**Page text**
Network Pruning Techniques

Deploying large Convolutional Neural Networks (CNNs) often requires strategies to make them more compact and computationally cheaper. Network pruning is a widely used technique that directly addresses this by removing redundant parameters or structures from a trained network, aiming to reduce its size and inference cost with minimal impact on accuracy. The underlying principle is that many deep learning models are significantly over-parameterized, containing numerous weights or even entire filters that contribute little to the final prediction.

The Rationale Behind Pruning

Deep neural networks often achieve high performance partly due to their large number of parameters. However, research and practice have shown that many of these parameters can be removed after training without substantial loss in accuracy. This redundancy might arise from the optimization process or the initial network design. Pruning exploits this redundancy by identifying and eliminating the least important components. The goal is to find a smaller sub-network within the original trained network that performs almost as well.

Types of Network Pruning

Pruning techniques can be broadly categorized based on the granularity of the elements being removed:

Unstructured Pruning (Weight Pruning)

This is the most granular form of pruning. Individual weights within the network's layers (convolutional or fully connected) are identified based on some importance criterion, typically their magnitude. Weights with magnitudes below a certain threshold are set to zero.

• Process:
  1. Train a dense network to convergence.
  2. Rank individual weights based on their absolute magnitude (or other criteria).
  3. Set a target sparsity level (e.g., remove 80% of weights).
  4. Zero out the weights with the lowest magnitudes to meet the target sparsity.
  5. Fine-tune the remaining non-zero weights to recover accuracy lost during pruning.
• Characteristics:
  • Results in sparse weight matrices with zero values scattered irregularly.
  • Can achieve very high compression ratios (removing a large percentage of weights).
  • Requires specialized hardware or software libraries (e.g., sparse matrix multiplication routines) to realize significant inference speedups, as standard hardware often doesn't accelerate computations with arbitrary sparsity patterns efficiently.
  • The fine-tuning step is important to regain performance.

The fine-tuning process helps the network adapt to the removal of weights. Often, this involves retraining the network with the pruned weights fixed at zero, allowing only the remaining weights to adjust.

Structured Pruning

Instead of removing individual weights, structured pruning removes entire structural elements of the network. This makes the resulting network smaller and inherently faster on standard hardware without needing specialized sparse computation libraries. Common forms include:

• Filter Pruning: Entire filters (and their corresponding feature maps) are removed from convolutional layers. If a filter is pruned from layer $i$, the corresponding input channel to layer $i+1$ is also effectively removed.

• Channel Pruning: Similar to filter pruning, entire channels are removed.

• Neuron Pruning: Entire neurons (columns in weight matrices) are removed from fully connected layers.

• Process:

  1. Train a dense network.

**Job**
Reproduce the network pruning text word for word, from "5. Fine-tune the" to "weights to adjust.".

**Data listing**

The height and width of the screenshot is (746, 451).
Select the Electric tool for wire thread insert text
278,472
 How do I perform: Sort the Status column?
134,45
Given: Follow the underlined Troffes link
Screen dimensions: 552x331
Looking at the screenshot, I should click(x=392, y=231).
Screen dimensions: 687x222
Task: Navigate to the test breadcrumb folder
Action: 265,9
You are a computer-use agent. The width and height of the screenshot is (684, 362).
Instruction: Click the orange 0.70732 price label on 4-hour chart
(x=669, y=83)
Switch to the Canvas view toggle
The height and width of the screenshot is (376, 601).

**Response**
5. Fine-tune the remaining non-zero weights to recover accuracy lost during pruning.
• Characteristics:
  • Results in sparse weight matrices with zero values scattered irregularly.
  • Can achieve very high compression ratios (removing a large percentage of weights).
  • Requires specialized hardware or software libraries (e.g., sparse matrix multiplication routines) to realize significant inference speedups, as standard hardware often doesn't accelerate computations with arbitrary sparsity patterns efficiently.
  • The fine-tuning step is important to regain performance.

The fine-tuning process helps the network adapt to the removal of weights. Often, this involves retraining the network with the pruned weights fixed at zero, allowing only the remaining weights to adjust.